For a regular Array<u64> (not per-CPU), you’d need atomic operations to avoid lost updates. The BPF helper for this is __atomic_fetch_add — available in Linux 5.8+:

#![allow(unused)]
fn main() {
// For non-per-CPU arrays, use BPF atomic operations
unsafe {
    let ptr = QUEUE_HIST.get_ptr_mut(bucket as u32)?;
    // __atomic_fetch_add(ptr, 1, __ATOMIC_RELAXED);
    // Note: Aya doesn't wrap this helper directly.
    // Use PerCpuArray instead — it's simpler and faster.
}
}

PerCPU arrays are the preferred approach in Aya.
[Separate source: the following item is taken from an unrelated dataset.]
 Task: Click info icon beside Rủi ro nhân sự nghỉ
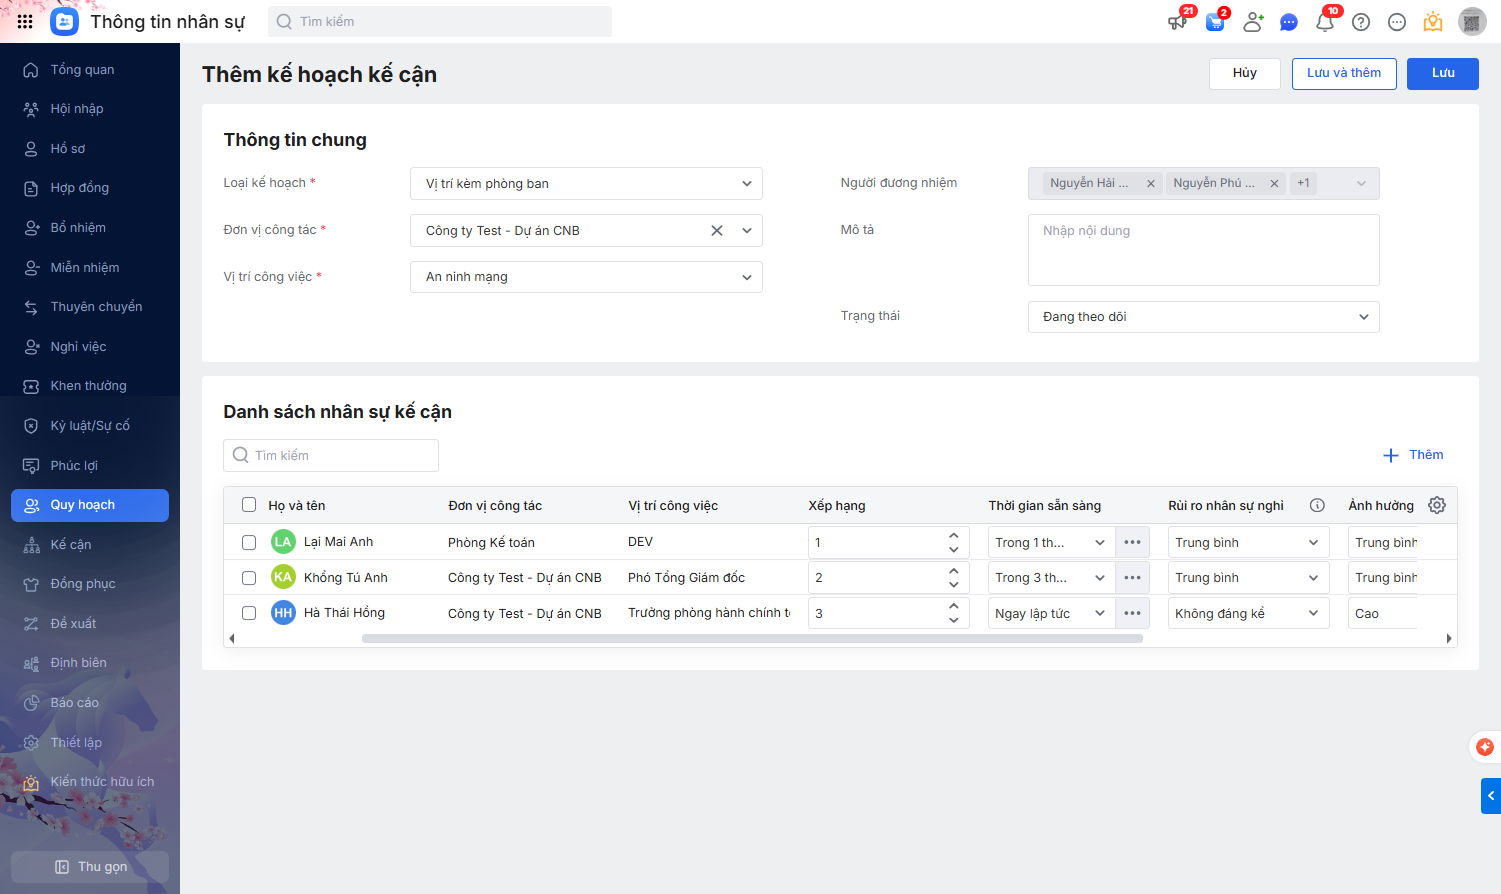point(1317,505)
They’re simpler, faster (no atomic operations needed), and the pattern works everywhere.

Summary

Here’s the full histogram pattern:

  1. eBPF: declare a PerCpuArray<u64> with N entries (one per bucket)
  2. eBPF: on each event, increment the correct bucket using get_ptr_mut() + dereference
  3. Userspace: read all N entries from the per-CPU array
  4. Userspace: sum per-CPU values for each bucket
  5. Userspace: compute cumulative distribution, interpolate p50 and p99

No statistical sampling. Every event is counted. The histogram IS the complete dataset.


This completes the detailed instrumentation chapters. Parts 1–2 covered the architecture and setup. Parts 3–9 covered each data source. Parts 10–12 covered block I/O, vhost rings, and histograms.

The three sources — hardware PMCs, kernel tracepoints, and procfs/sysfs — each have a different rhythm. PMCs are per-cycle counters that you poll at whatever interval suits your dashboard. eBPF programs push events into ring buffers the moment they happen. Procfs and sysfs are snapshots you read on a timer. The remaining work — wiring everything into a single polling loop, adding configuration, and shipping structured output — is engineering integration. The data sources are in place. The instrumentation works. What’s left is assembly.